## GOAL
Rewrite the stretch of rows from the line containing "Where should I click to: Click the orange" through the line containing "pyautogui.click(x=849, y=39)", replacing "icon" with "symbol" and changing nothing else. Omit the pictures from your answer.

## RECORDS PROVIDED

----

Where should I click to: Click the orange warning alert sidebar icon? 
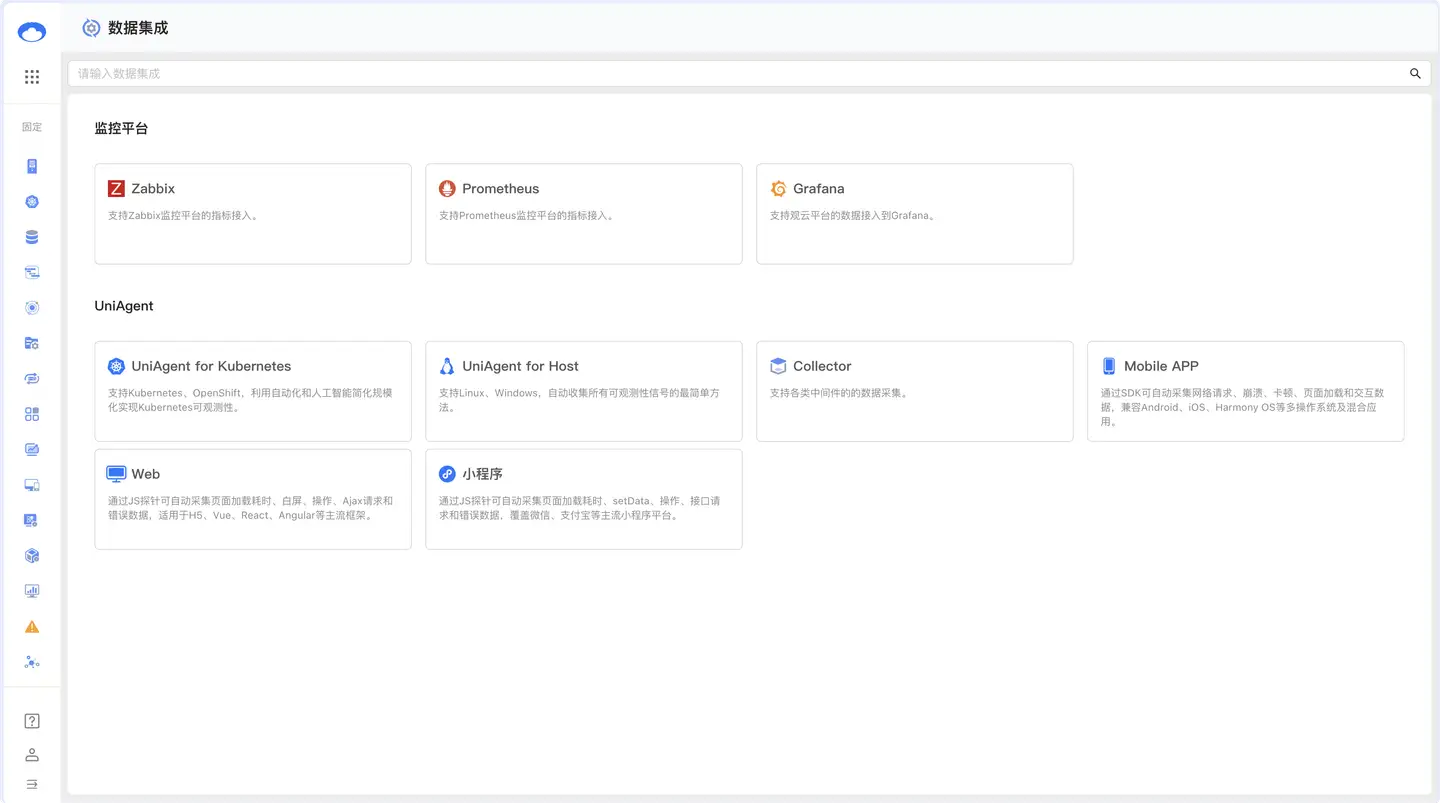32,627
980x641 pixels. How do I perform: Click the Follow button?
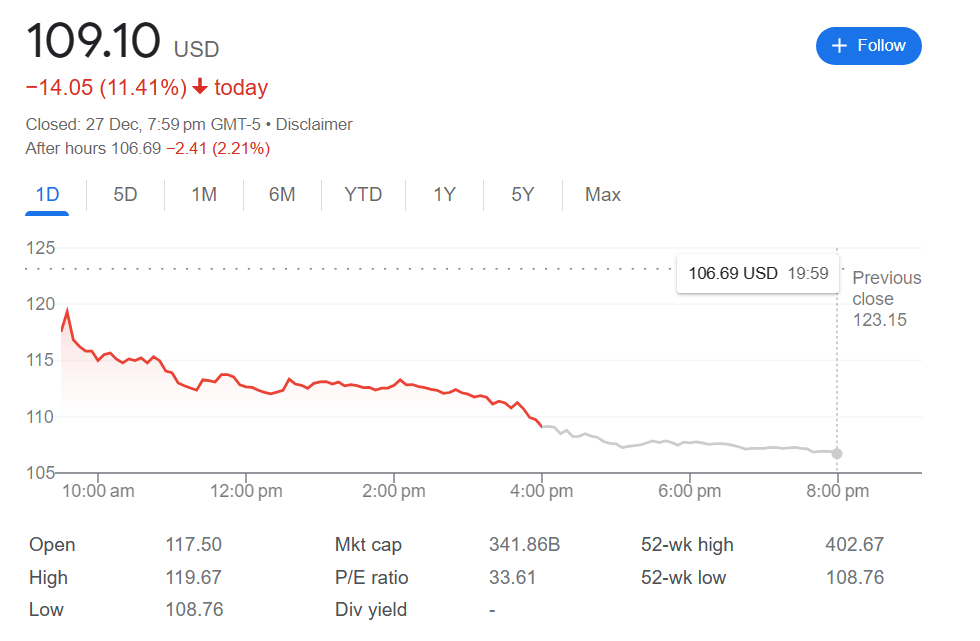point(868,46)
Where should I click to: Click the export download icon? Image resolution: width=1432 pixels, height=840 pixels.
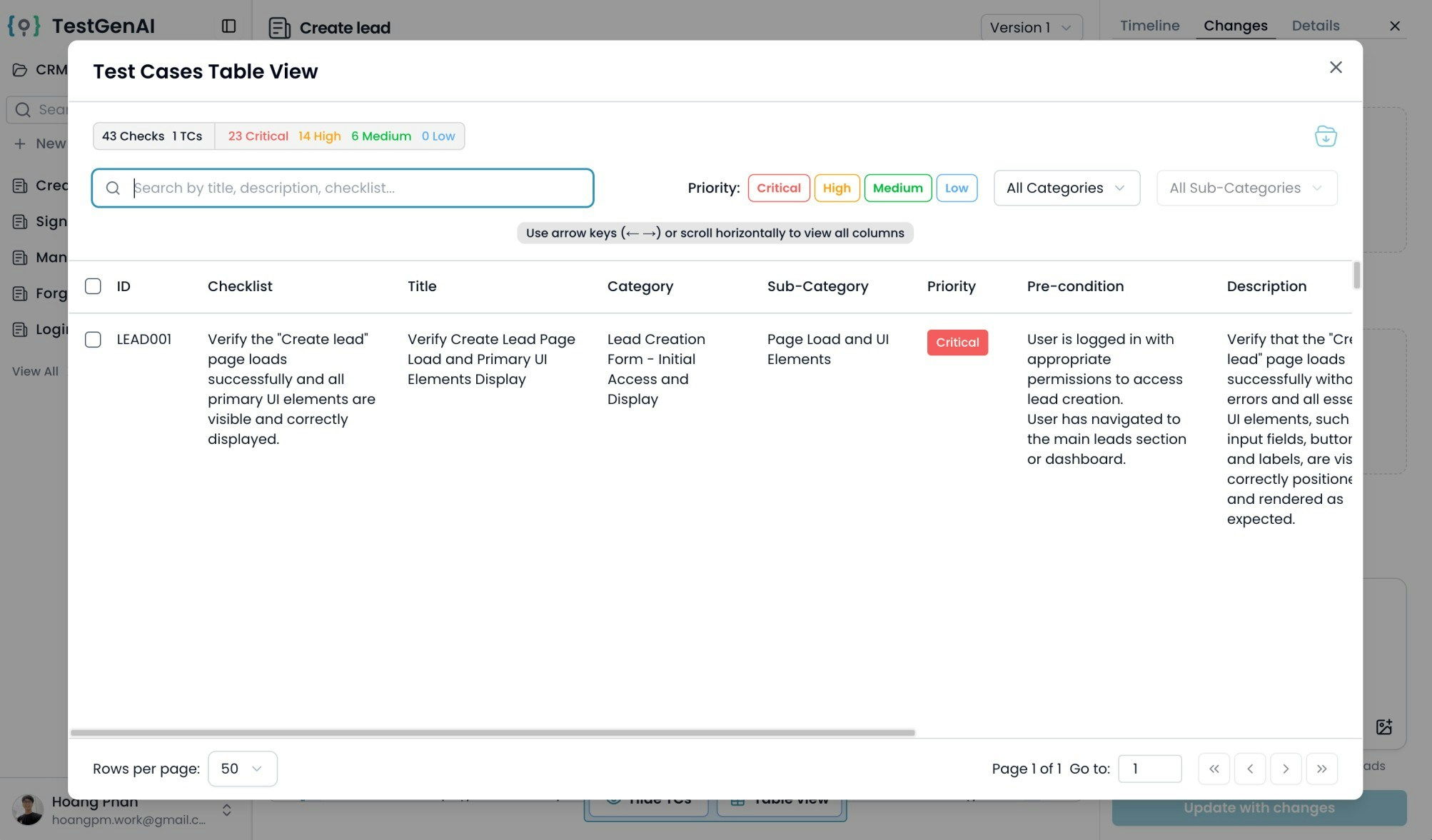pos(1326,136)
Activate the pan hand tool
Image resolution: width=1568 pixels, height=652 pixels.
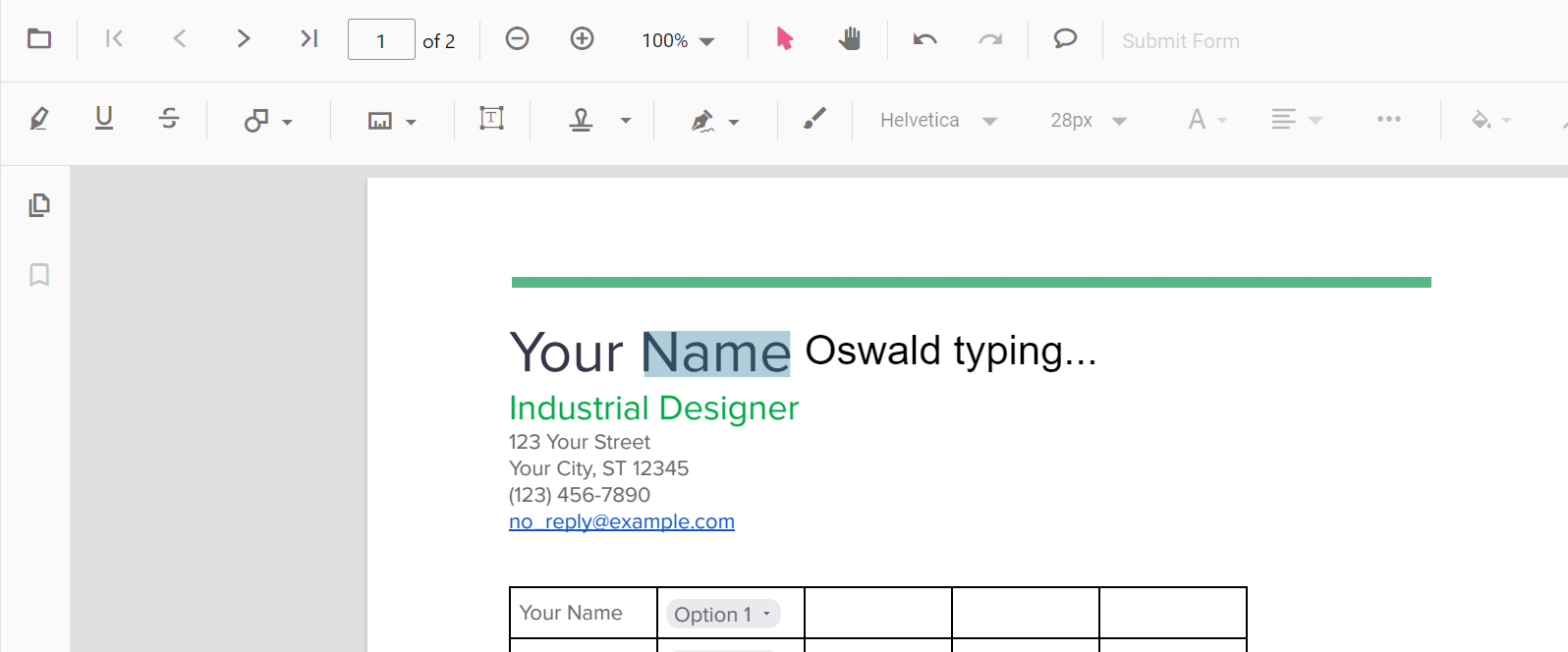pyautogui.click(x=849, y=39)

----

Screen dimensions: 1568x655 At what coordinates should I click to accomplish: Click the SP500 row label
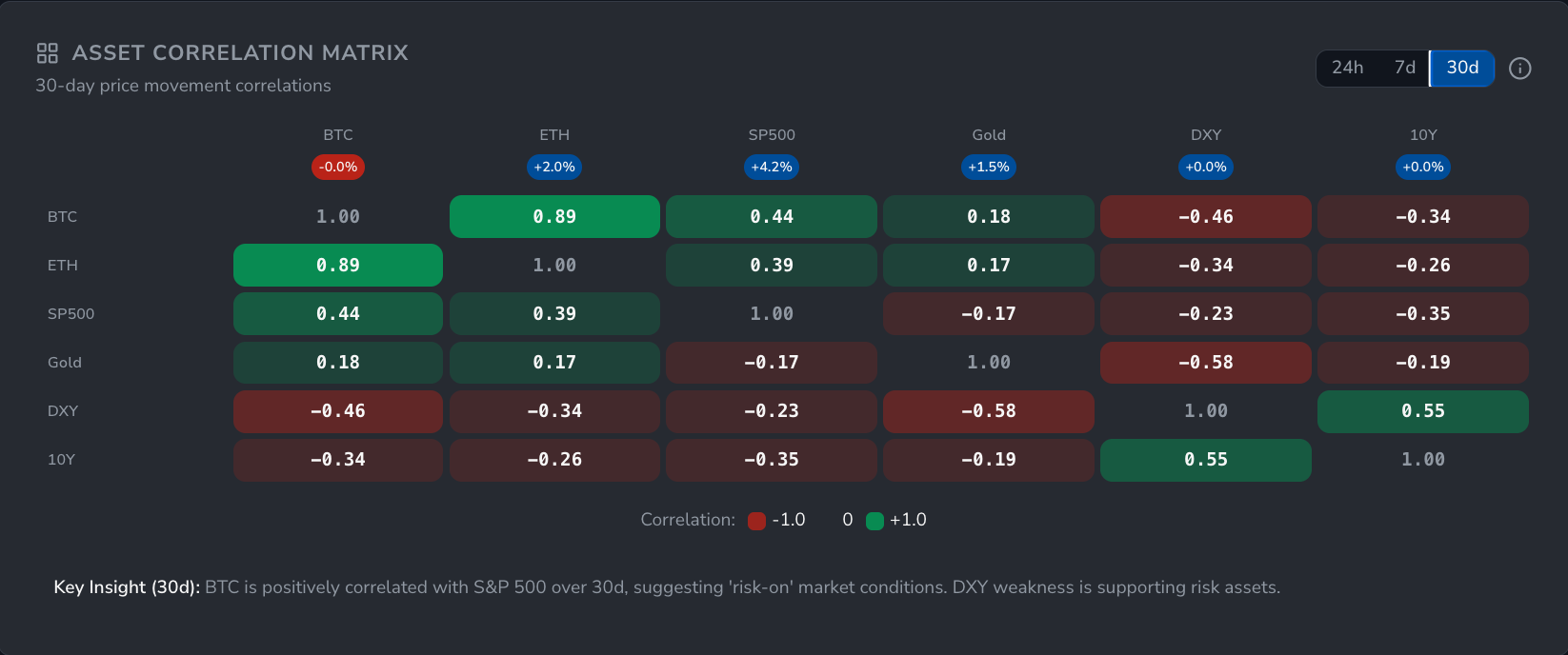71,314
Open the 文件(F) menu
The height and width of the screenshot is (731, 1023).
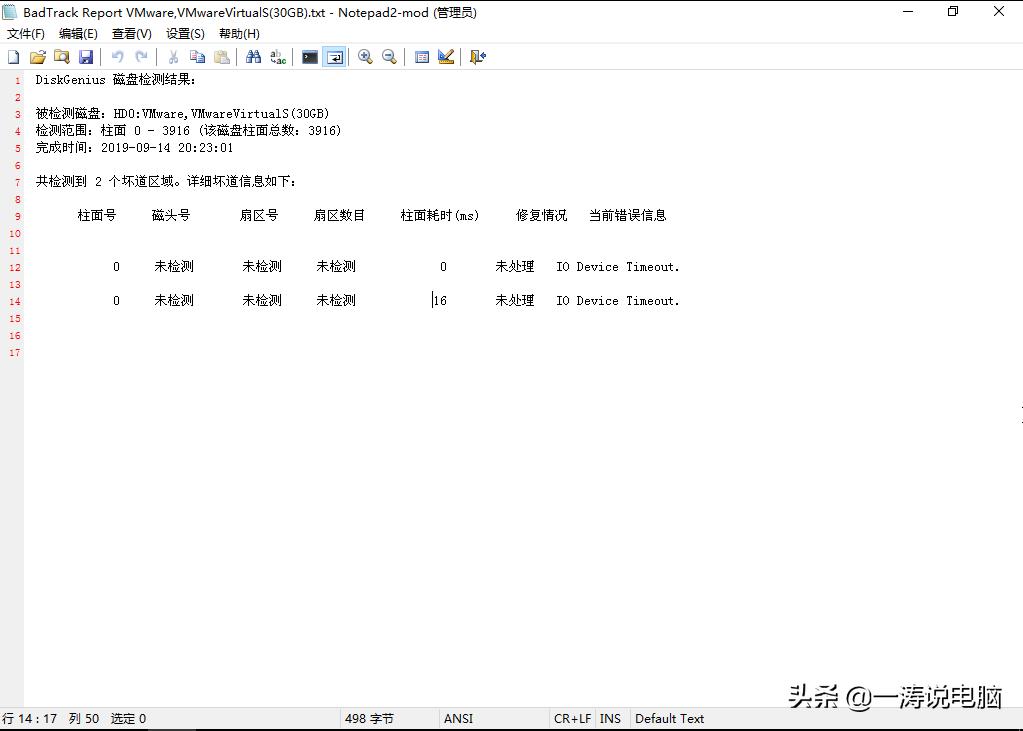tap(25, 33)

----

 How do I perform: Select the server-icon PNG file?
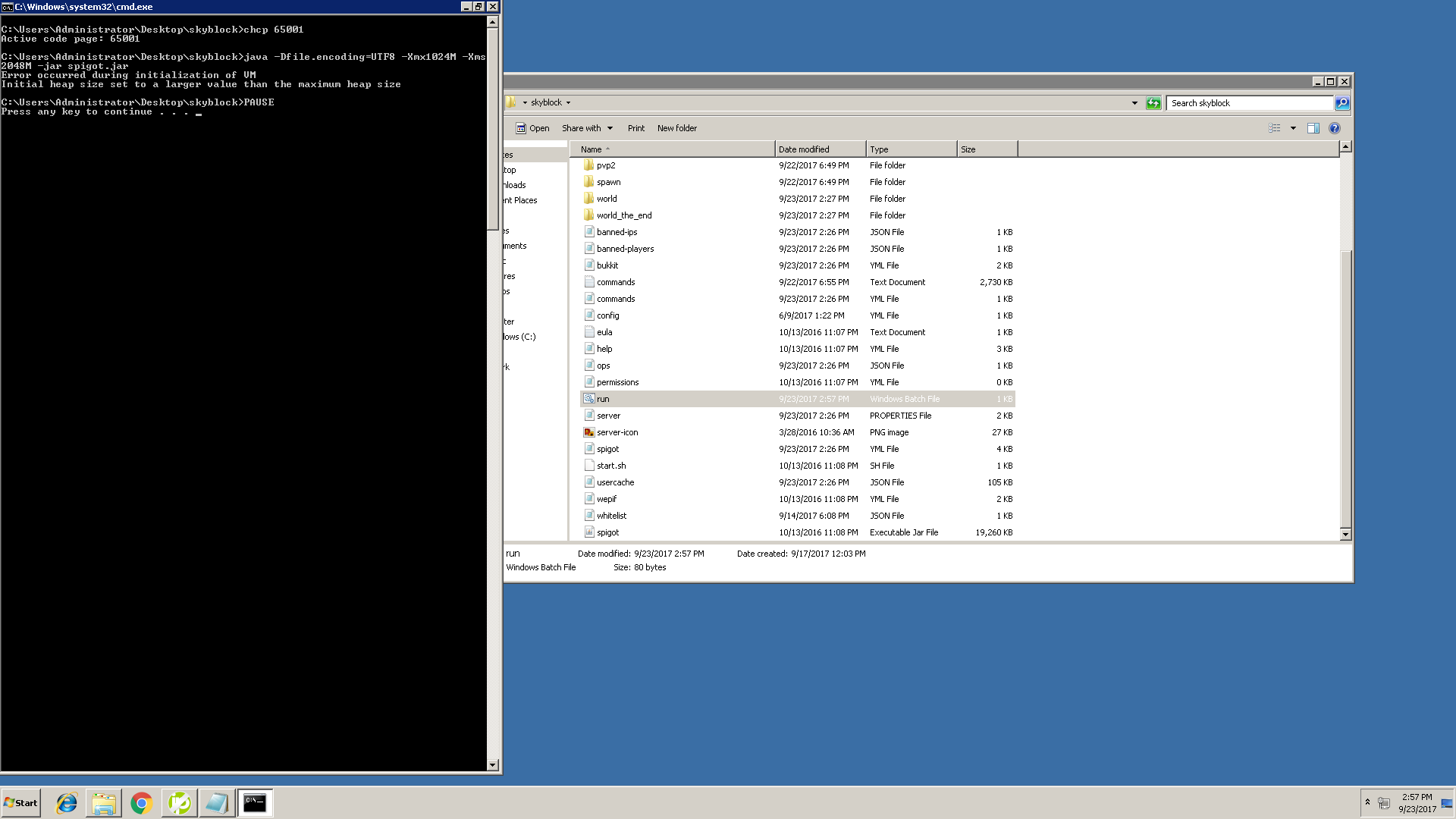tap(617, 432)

----

## EXPECTED ANSWER
Where should I click to: Click the orange warning alert sidebar symbol? 
32,627
980x641 pixels. How do I perform: Click the Follow button?
point(868,46)
Where should I click to: Click the export download symbol? Image resolution: width=1432 pixels, height=840 pixels.
pos(1326,136)
Activate the pan hand tool
Image resolution: width=1568 pixels, height=652 pixels.
pyautogui.click(x=849, y=39)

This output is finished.